Listing of locating words and elements
################

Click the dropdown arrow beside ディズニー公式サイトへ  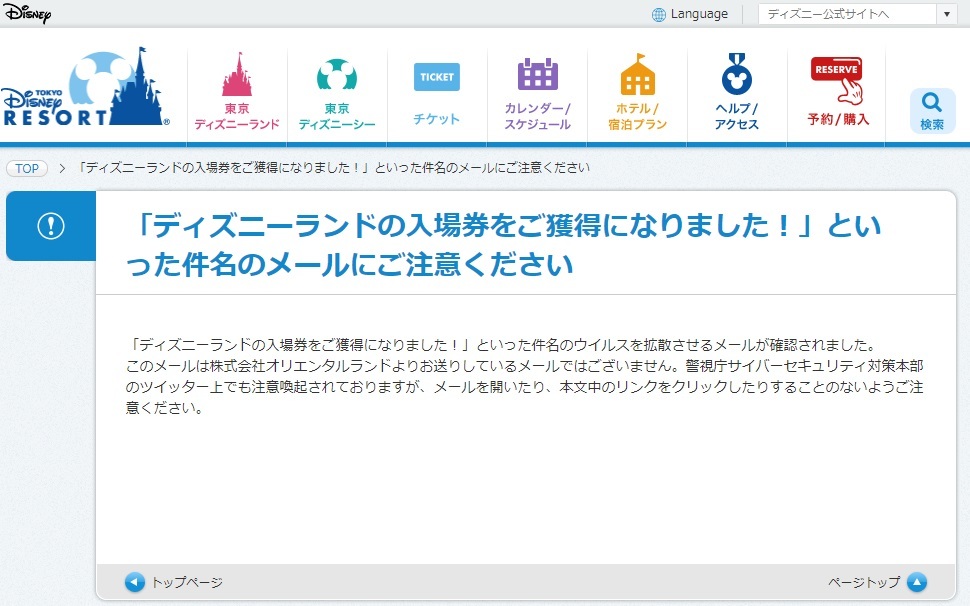[947, 14]
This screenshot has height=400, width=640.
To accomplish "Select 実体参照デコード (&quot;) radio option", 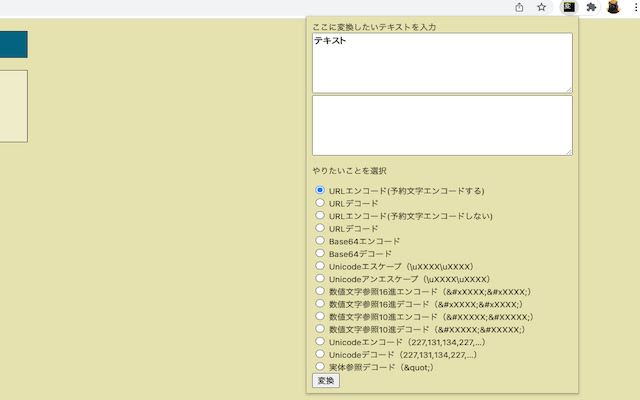I will pos(320,366).
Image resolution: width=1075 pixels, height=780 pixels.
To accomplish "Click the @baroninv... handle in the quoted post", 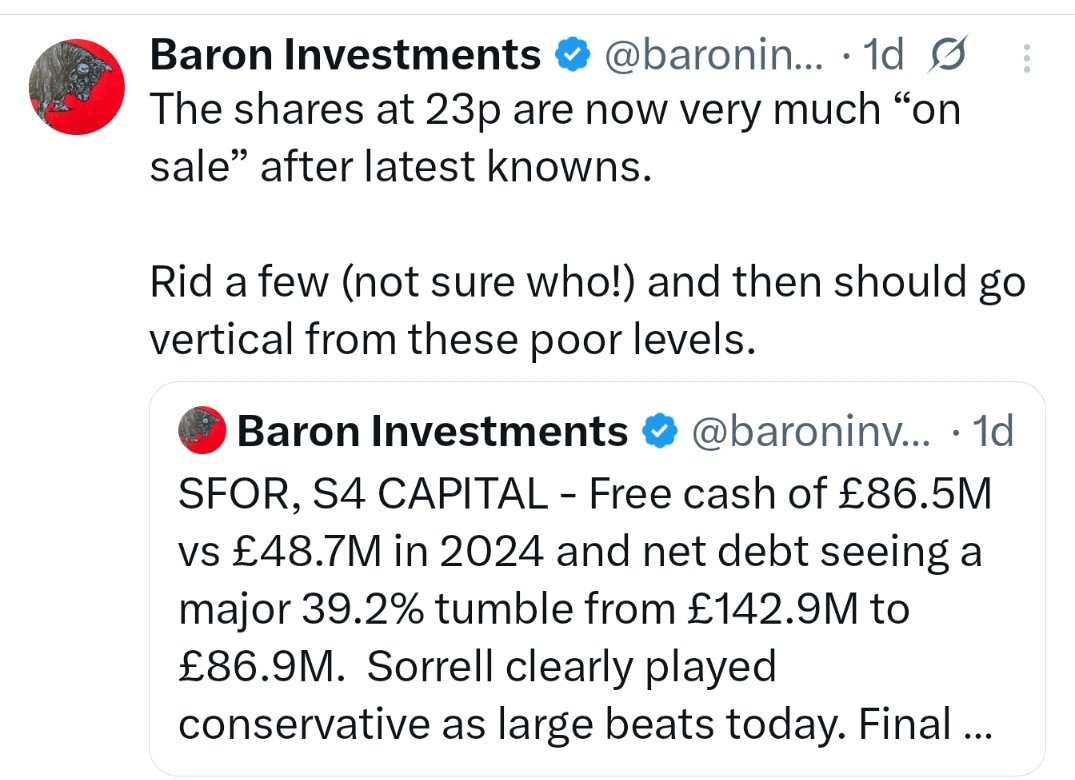I will (x=810, y=431).
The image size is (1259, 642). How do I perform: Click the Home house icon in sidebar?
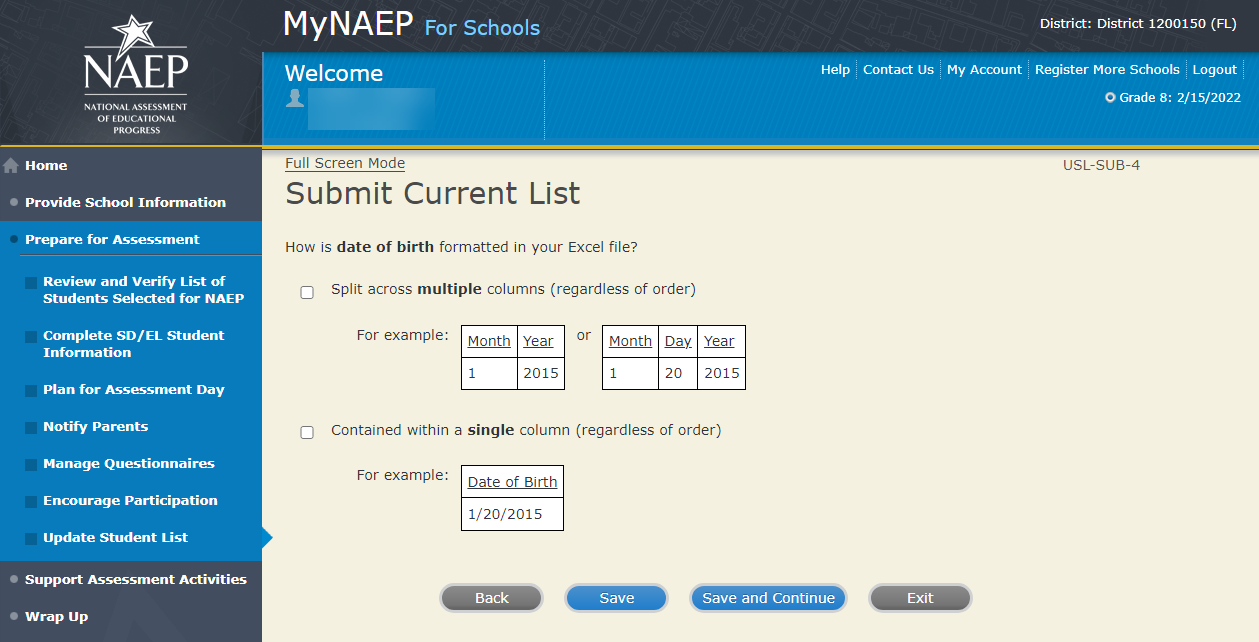point(12,166)
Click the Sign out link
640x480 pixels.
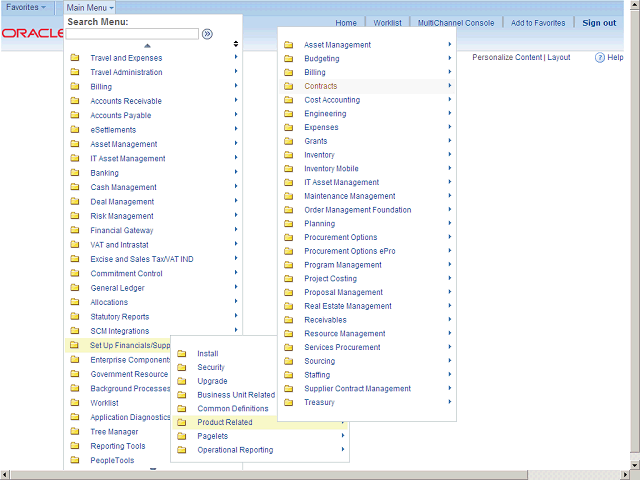(599, 23)
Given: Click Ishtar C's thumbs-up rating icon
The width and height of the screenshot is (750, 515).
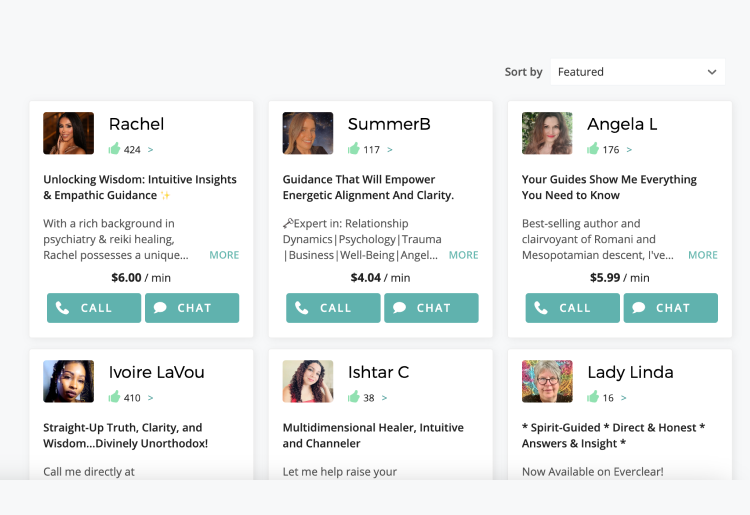Looking at the screenshot, I should tap(354, 397).
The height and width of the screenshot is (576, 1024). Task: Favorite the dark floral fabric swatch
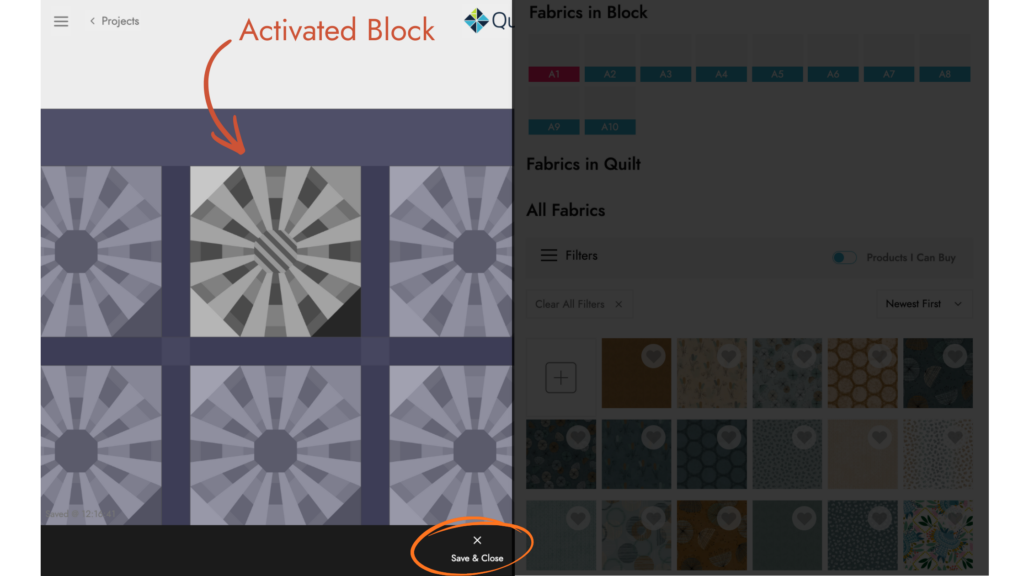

################

Please render the listing from the line with "The image size" up to and including its last line as a JSON list of strings, one string per line with blank lines left out. Leave the pictures out of the answer.

* **EXERCISE SOLUTION**:
[
  "The image size is (1259, 642). How do I perform: Click the Home house icon in sidebar?",
  "point(12,166)",
  "Click the Sign out link",
  "640x480 pixels.",
  "(599, 23)",
  "Given: Click Ishtar C's thumbs-up rating icon",
  "The width and height of the screenshot is (750, 515).",
  "Looking at the screenshot, I should tap(354, 397).",
  "The height and width of the screenshot is (576, 1024). Task: Favorite the dark floral fabric swatch"
]